----- TRECHO SELECIONADO

Brincar, sem ter a pressa de se tornar adulto. Esse deveria ser o ciclo natural, inerente à fase infantil. Porém, de acordo com o desenho da sociedade contemporânea, especialistas alertam sobre questões importantes, como o desaparecimento da infância, a eliminação da inocência, a perda dos valores e direitos nessa fase tão singular da vida.

A seguir, a coordenadora do curso de Pedagogia e do Núcleo de Trabalhos Comunitários (NTC) da Pontifícia Universidade Católica de São Paulo (PUC-SP), Maria Stela Santos Graciani, e a psicóloga do Projeto Criança e Consumo do Instituto Alana, Maria Helena Masquetti, discorrem sobre as ameaças a que estão expostas as crianças e adolescentes de hoje.


O “fim” da infância?
por Maria Stela Santos Graciani

A atual configuração das sociedades contemporâneas tem, desde o final do século 20, contribuído para o desaparecimento da infância, com o fortalecimento de um fator denominado “adultização precoce” (entendendo “adultização precoce” como condição cotidiana, trazida pelas transformações sociais, econômicas, políticas e, principalmente, culturais das sociedades).

Os próprios rearranjos da organização familiar, a convivência escolar desde o nascimento, a falta de perspectivas relacionais, de um lado, e, de outro, os valores morais, sociais, dentre outros, são lacunas comportamentais socializadoras para viver em grupo, que não mais fazem parte do convívio ou rotina primária das crianças e dos adolescentes, de maneira geral. “... o homem, ser de relações e não só de contatos, não apenas está no mundo, mas com o mundo. Estar com o mundo resulta de sua abertura à realidade, que faz ser o ente das relações que é...” (Paulo Freire. Pedagogia do Oprimido. Editora Paz e Terra, 1980).

----------
----- ITENS LISTADOS

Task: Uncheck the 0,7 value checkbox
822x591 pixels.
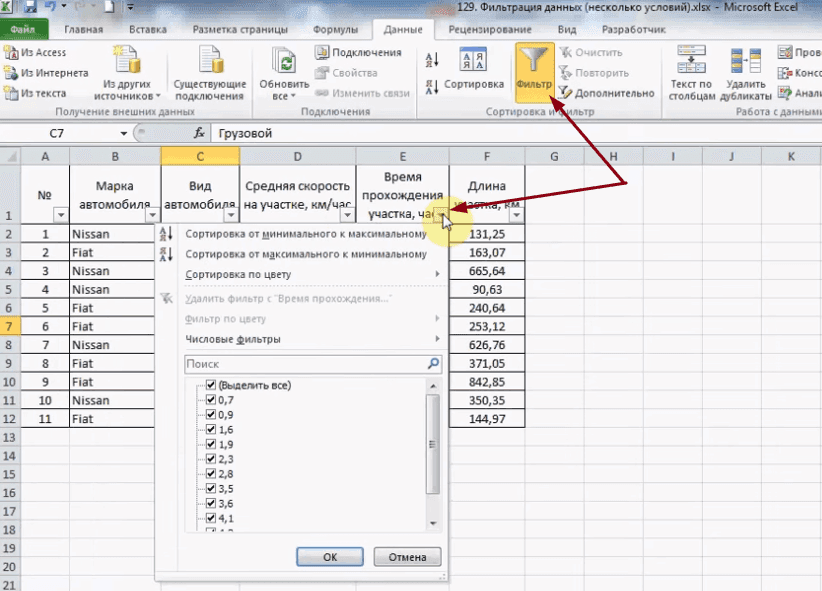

----------
----- ITENS LISTADOS

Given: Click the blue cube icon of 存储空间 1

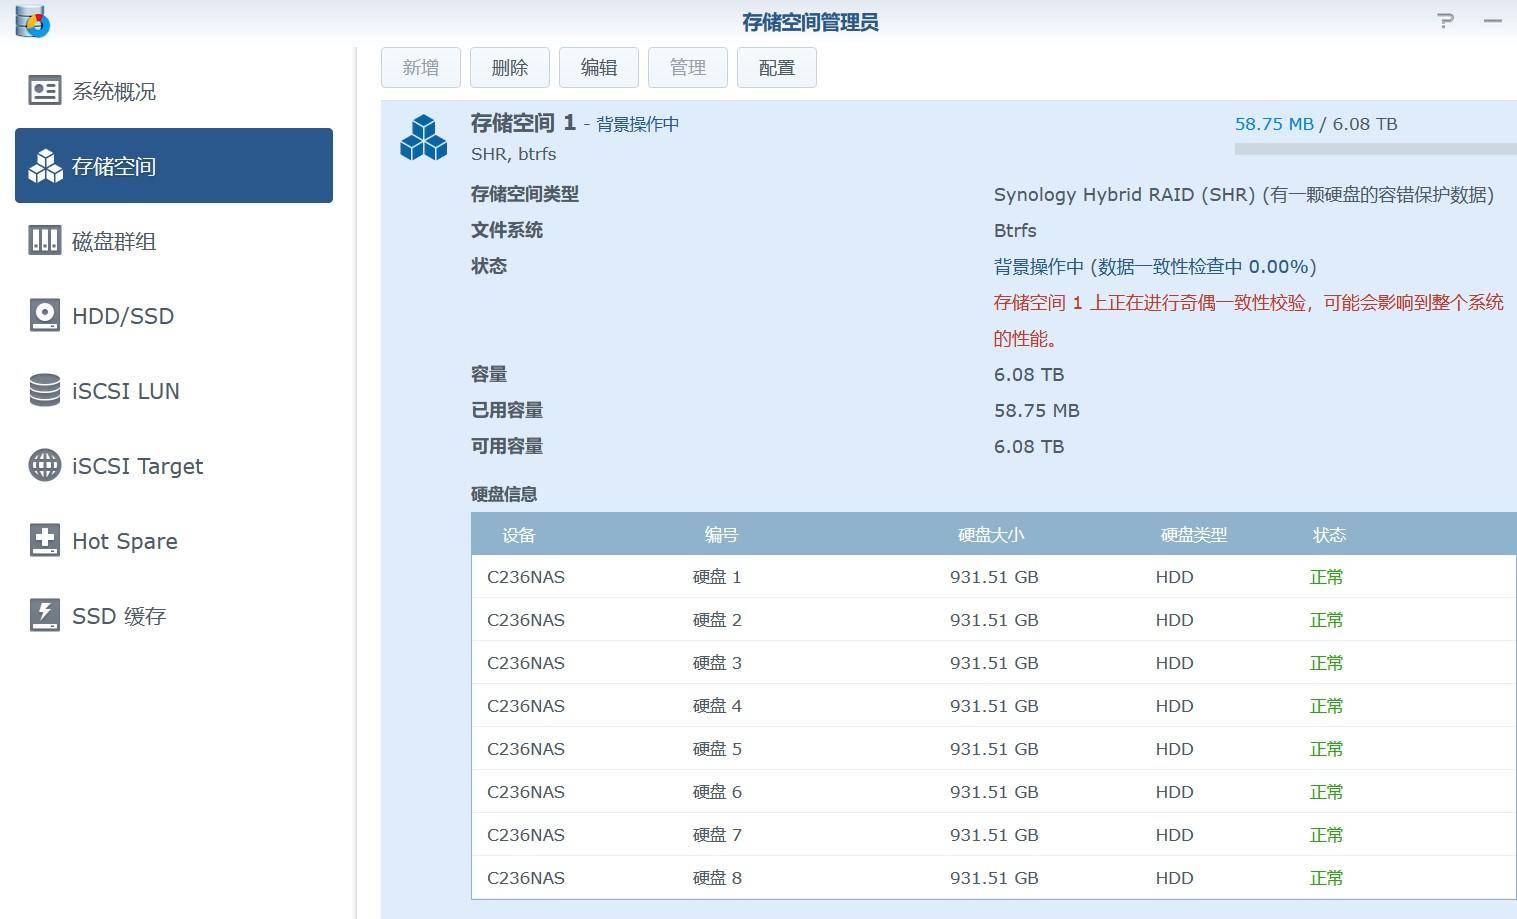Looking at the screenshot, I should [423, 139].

----------

▶ TAREFA PROPOSTA:
Pode transcrever fielmente, do texto sobre a infância, a passagem que vai de "Os próprios rearranjos" até "e Terra, 1980)."?

▶ RESPOSTA ABAIXO:
Os próprios rearranjos da organização familiar, a convivência escolar desde o nascimento, a falta de perspectivas relacionais, de um lado, e, de outro, os valores morais, sociais, dentre outros, são lacunas comportamentais socializadoras para viver em grupo, que não mais fazem parte do convívio ou rotina primária das crianças e dos adolescentes, de maneira geral. “... o homem, ser de relações e não só de contatos, não apenas está no mundo, mas com o mundo. Estar com o mundo resulta de sua abertura à realidade, que faz ser o ente das relações que é...” (Paulo Freire. Pedagogia do Oprimido. Editora Paz e Terra, 1980).